Pastelle: Yes Corandina is the only song on Terre Rouge that comes from the Magdalen Islands archives. The song wasn’t originally a call and answer song, but we adapted it a few years ago.

WME: How big of an influence is Celtic music with the Acadian folk traditions?

Celtic music has a very strong influence on our islands when it comes to the instrumental pieces (reels, jigs, strathspeys, etc). On PEI, Scottish and Irish settlers brought their music and dancing with them. Since French-speaking Acadians are a very small minority (only 5% of the island’s population still speaks French), we’ve been surrounded by these Celtic traditions for a long time and have learned the repertoire.

The Celtic tunes are often times adapted to more of a French style however - Acadian fiddlers will use a shuffle to create a rhythmic effect instead of Celtic ornaments such as cuts, rolls, etc. When it comes to step dancing, there are also a lot of common steps with the Celtic styles, although only in the Acadian traditions would you see sitting down dancing and foot percussion that accompanies the music. The songs come from our French ancestors - lots of different versions in different Acadian communities and households.

On the Magdalen Islands, they have a strong Celtic influence as well, mostly from Cape Breton. Repertoire were learned by tuning in to radio stations from Antigonish and Cape Breton, where people listened to a lot of Scottish players. Most fiddlers on the Magdalene play a repertoire of traditional pieces from Cape Breton, often times hybrid tunes (example : part A of a Scottish tune, but then a made up part B).

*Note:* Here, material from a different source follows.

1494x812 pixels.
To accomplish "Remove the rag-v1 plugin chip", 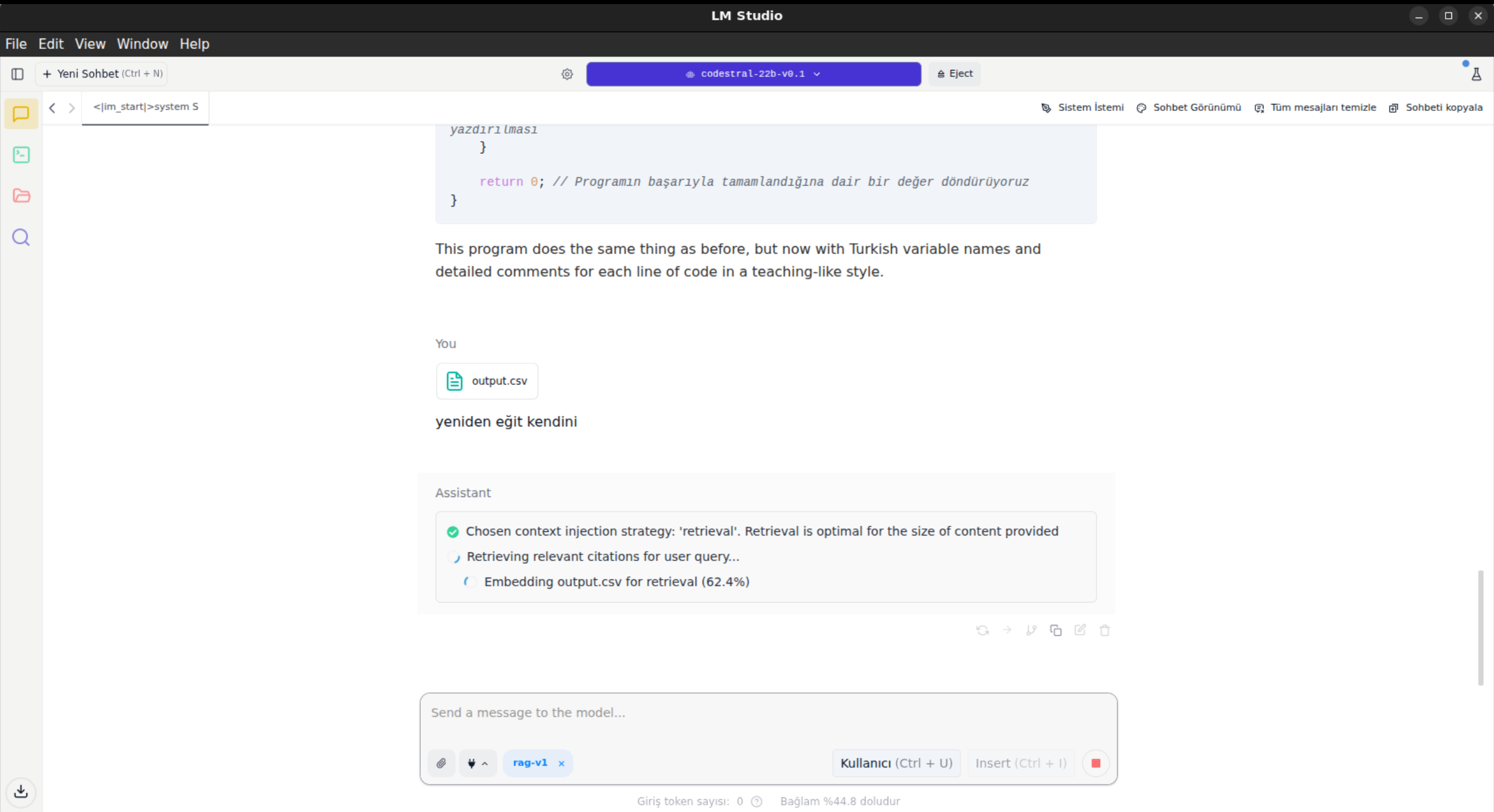I will [x=561, y=763].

We’ve heard from fiddlers that they would learn their pieces from the radio programs, but that sometimes the radio would shut out…the fiddler really wanted to play a new reel at the next dance so if he hadn’t caught a tune in it’s entirety, he would make up the rest which is where the hybrid tune comes from.

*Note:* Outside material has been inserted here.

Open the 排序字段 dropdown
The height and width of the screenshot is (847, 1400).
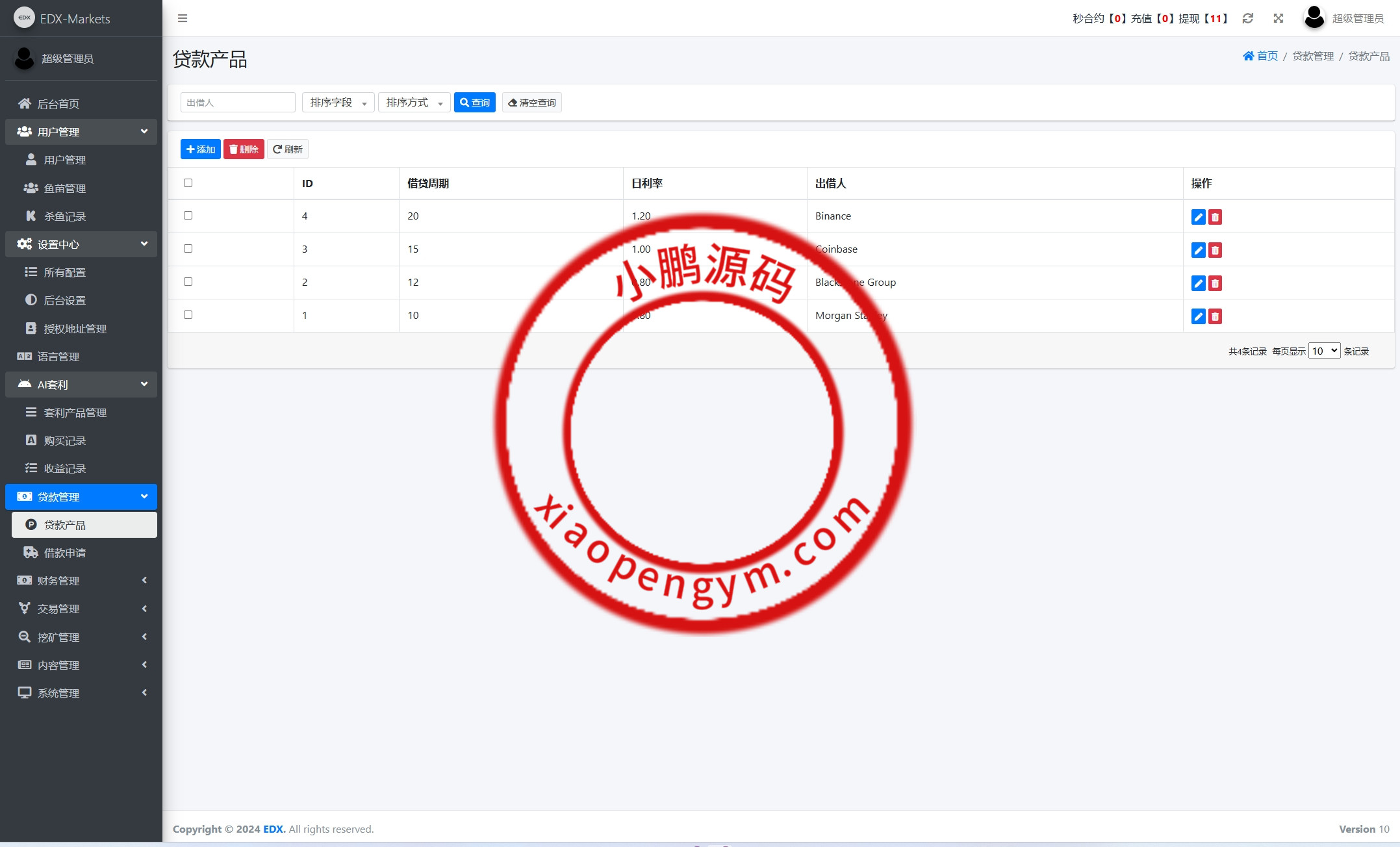point(338,103)
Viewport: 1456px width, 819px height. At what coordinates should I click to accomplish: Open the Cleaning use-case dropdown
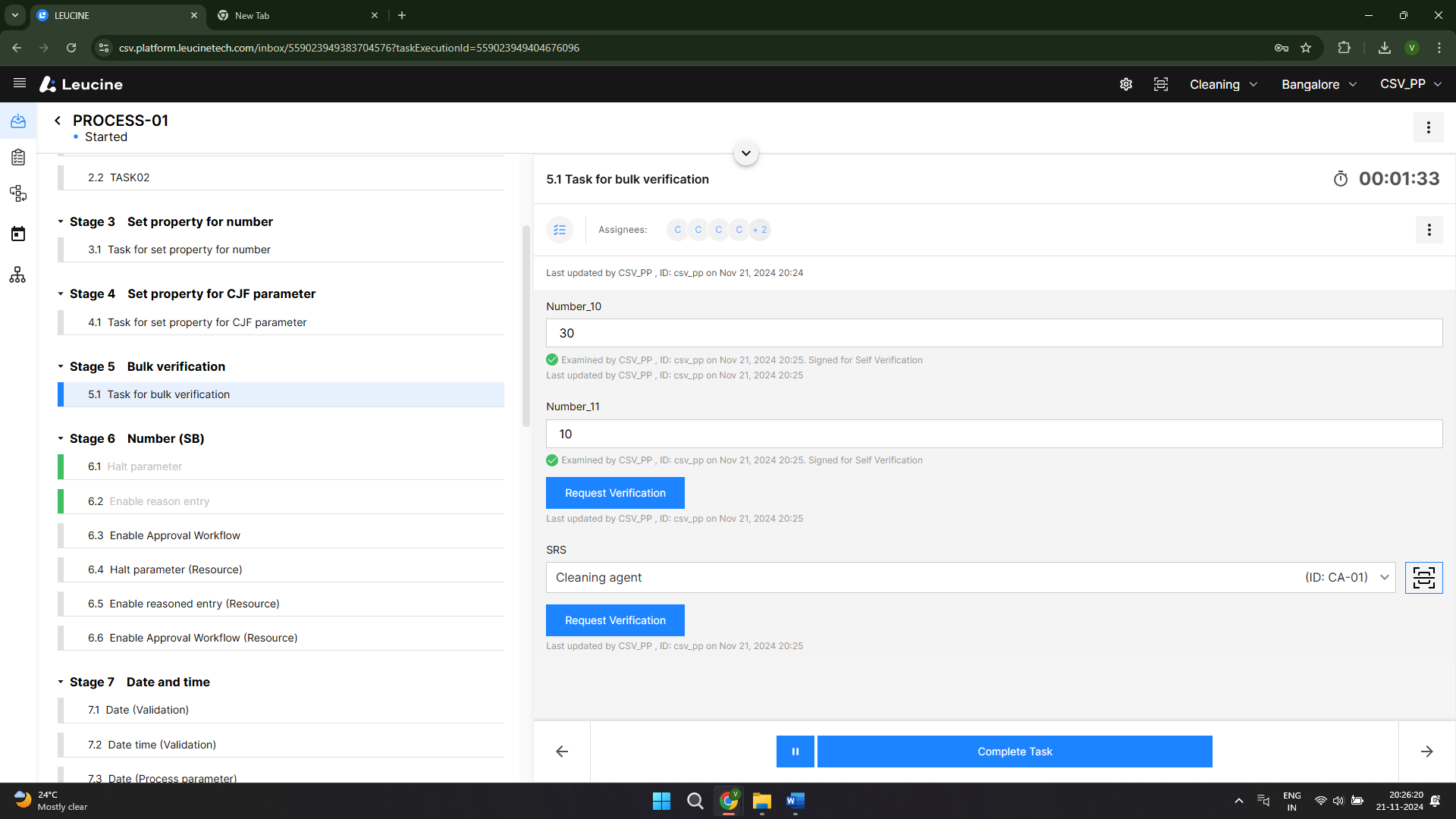click(1223, 84)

The Magdalen Islands are part of the province of Québec, but since they are situated in the Maritimes and in proximity with Cape Breton and PEI, the repertoire is Maritime/Celtic influenced rather than traditional music from mainland Quebec. 

WME: Where would we hear the Micmac Indian influences?

Pastelle: The name of our band is a song which is part Mi’kmaq, French & English and represents the strong ties between our cultures (the natives helped the Acadians during the deportation). The song is tinged with Mi’kmaq sounds.

WME: The Cajun song Joe Feraille acts as a departure rhythmically and coming from the US, I’m familiar with Cajun music also realizing that the original Cajuns came from Acadia (though you don’t hear much of the Celtic influence with the Cajun songs I’ve heard). Which genres of traditional music most influence your trio?

Pastelle: Cajun music and Acadian music have definitely had different influences based on the geography and different settlers in the area. What we have in common are the songs, which have traveled and evolved but we find some common repertoire for sure.

Cape Breton, Scottish and Irish traditional music was part of the scenery for all of us growing up in our communities, but we soon were listening to many other types of traditional music which have influenced us a lot, like Cajun music, Québecois, Appalachian, Swedish & music from Brittany.

WME: Final question, how do you go about collecting and researching songs for your repertoire? Do you listen to field recordings, meet with old timer master musicians, or swap songs at folk music festivals? I noticed that you do all the above, but I like hearing it in your own words.

Pastelle: We’ve been doing a lot of research for old Acadian songs since the band started and have a collections of field recordings that we work with. It has truly become a passion for us and as we’ve traveled, we realize the importance of celebrating our roots music as not a lot of people out there are doing it. We’ve spent many hours collecting songs at the archives at Université of Moncton, going through hundreds of songs, we’ve had sessions with our local folklorist/historian, we’ve also met a lot of people who have shared collections with us or have even sang songs to us which we then incorporate into our own style.